Menu

DataFrames in Julia

Written by Kabir | 6 min read

DataFrame is a 2 dimensional mutable data structure, that is used for handling tabular data. Unlike Arrays and Matrices, a DataFrame can hold columns of different data types The DataFrames package in Julia provides the DataFrame object which is used to hold and manipulate tabular data in a flexible and convenient way. It is quite essential for master DataFrames in order to perform data analysis, building machine learning models and other scientific computing. In this tutorial, I explain how to work with DataFrames in Julia.

Content

  1. Install DataFrames package in Julia
  2. Create New DataFrame
  3. Import Data
  4. Data Exploration
  5. Indexing the DataFrame
  6. Summarizing the DataFrame
  7. Join DataFrames
  8. Export DataFrames

1. Install DataFrames package in Julia

You can install any package in Julia with Pkg.add() command. Let’s install DataFrames in Julia
julia
using Pkg
Pkg.add("DataFrames")

2. Create new dataframe

In Julia, You can create a DataFrame in multiple ways: (i) Using a single statement using DataFrame() (ii) Column by column (iii) Row by row

(i) Create new dataframe in a single statement

You can create one using the DataFrame() function by enclosing the column names and values inside it. To do that you need to first load the DataFrames package by writing using DataFrames before using the function.
julia
using DataFrames

df = DataFrame(A = 1:5, B = ["A", "B", "C", "D", "E"])

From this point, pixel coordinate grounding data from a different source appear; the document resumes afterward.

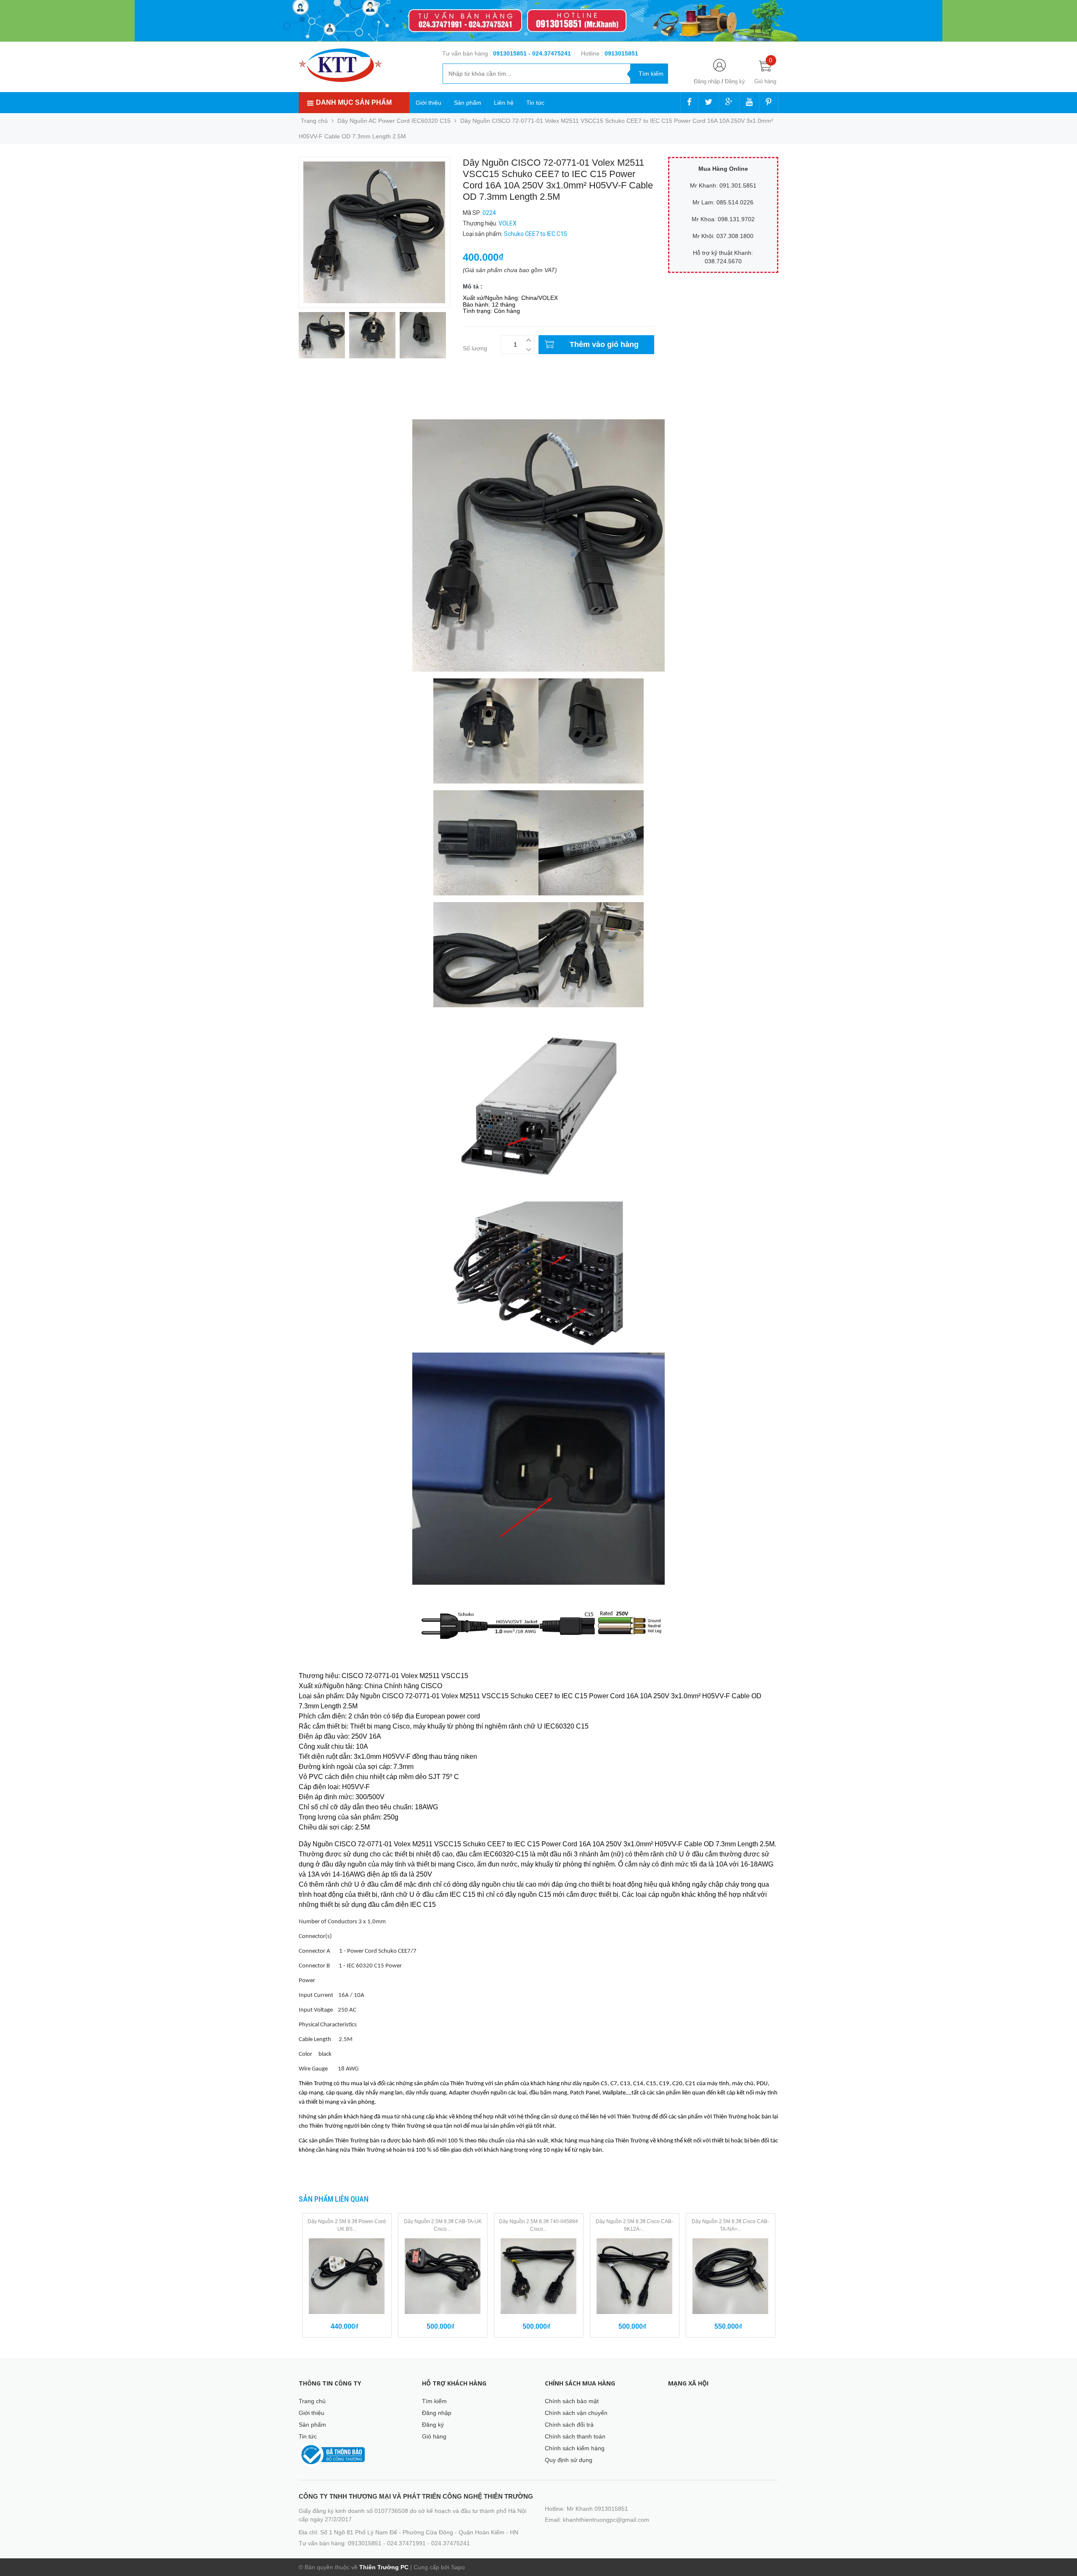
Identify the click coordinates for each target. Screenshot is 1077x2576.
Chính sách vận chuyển (576, 2412)
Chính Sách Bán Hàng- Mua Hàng (344, 408)
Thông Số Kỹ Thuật (324, 399)
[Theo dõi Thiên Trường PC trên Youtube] (749, 102)
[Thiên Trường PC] (340, 64)
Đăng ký (735, 81)
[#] (538, 21)
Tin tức (535, 102)
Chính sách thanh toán (575, 2436)
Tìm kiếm (434, 2401)
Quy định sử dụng (568, 2460)
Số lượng (475, 348)
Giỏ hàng (434, 2436)
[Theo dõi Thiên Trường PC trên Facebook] (689, 102)
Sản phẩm (467, 102)
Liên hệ (504, 102)
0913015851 (510, 53)
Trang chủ (312, 2401)
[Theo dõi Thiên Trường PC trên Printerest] (769, 102)
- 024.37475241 (549, 53)
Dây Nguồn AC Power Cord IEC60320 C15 (394, 120)
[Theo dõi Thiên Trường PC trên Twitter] (708, 102)
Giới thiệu (428, 102)
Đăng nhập (707, 81)
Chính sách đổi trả (569, 2424)
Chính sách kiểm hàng (575, 2448)
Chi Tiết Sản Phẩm (323, 390)
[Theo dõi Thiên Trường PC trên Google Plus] (729, 102)
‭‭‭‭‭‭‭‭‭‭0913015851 (621, 53)
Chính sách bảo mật (572, 2401)
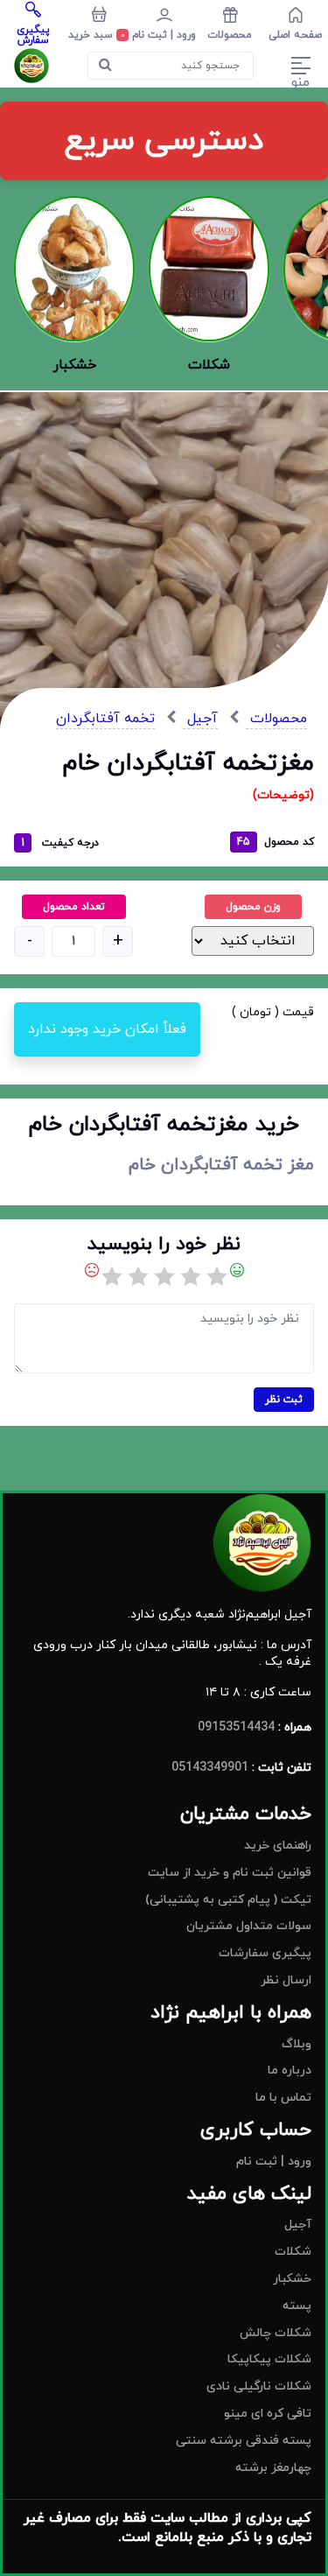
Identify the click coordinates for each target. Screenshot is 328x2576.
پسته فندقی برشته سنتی (243, 2440)
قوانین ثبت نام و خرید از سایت (229, 1872)
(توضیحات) (283, 795)
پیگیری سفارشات (265, 1953)
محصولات (276, 718)
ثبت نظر (284, 1400)
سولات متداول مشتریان (248, 1926)
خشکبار (292, 2279)
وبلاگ (296, 2044)
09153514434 (236, 1727)
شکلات (293, 2251)
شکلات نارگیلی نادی (258, 2386)
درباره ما (289, 2070)
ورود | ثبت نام (273, 2161)
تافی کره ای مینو (267, 2413)
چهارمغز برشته (273, 2468)
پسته (297, 2306)
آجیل (200, 718)
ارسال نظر (286, 1980)
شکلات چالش (275, 2333)
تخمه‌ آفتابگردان (105, 718)
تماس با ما (283, 2097)
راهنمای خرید (277, 1845)
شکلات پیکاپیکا (269, 2359)
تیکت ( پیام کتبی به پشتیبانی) (228, 1900)
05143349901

(ii) Create new dataframe column by column

Alternately, You can create an empty Julia DataFrame using DataFrame() function and then add columns one by one. Since DataFrames are mutable, you can modify them afterward as well.
julia

# Initialize Empty DataFrame
df = DataFrame()

# Add Columns
df.A = 1:5

df.B = ["A", "B", "C", "D", "E"]

df

(iii) Create new dataframe row by row

Create an empty Julia DataFrame by enclosing column names and datatype of column inside DataFrame() function. Now you can add rows one by one using push!() function. This is like row binding.
julia
# Initialize empty DataFrame with columns
df = DataFrame(A = Int[], B = String[])

# Add Rows
push!(df, (1, "A"))
push!(df, (2, "B"))
push!(df, (3, "C"))
push!(df, (4, "D"))
push!(df, (5, "E"))

df

3. Import Data

You have seen how to create DataFrames. Now, let’s see how to import the existing files inside Julia as a DataFrame. There are different ways to import a dataset file. Let’s go through 2 of the most popular one. (i) Using readtable() (ii) Using CSV package

3.1 Using readtable() function from DataFrames package

readtable() function is used to read data from a CSV-like file
julia
# Import data using readtable
using DataFrames 
df = readtable("Data/insurance.csv")
head(df)

3.2 Using CSV package and later on converting the file to DataFrame

Read the file with CSV.File() function. Now, covert it to a DataFrame using DataFrame function
julia
# Add "CSV" package
using Pkg
Pkg.add("CSV")
julia
# Read the file using CSV.File and convert it to DataFrame
using CSV
df = DataFrame(CSV.File("Data/insurance.csv"))
head(df)

4. Data Exploration

Now, once you know how to read and create DataFrames, how about exploring it a bit. Let’s see some useful examples.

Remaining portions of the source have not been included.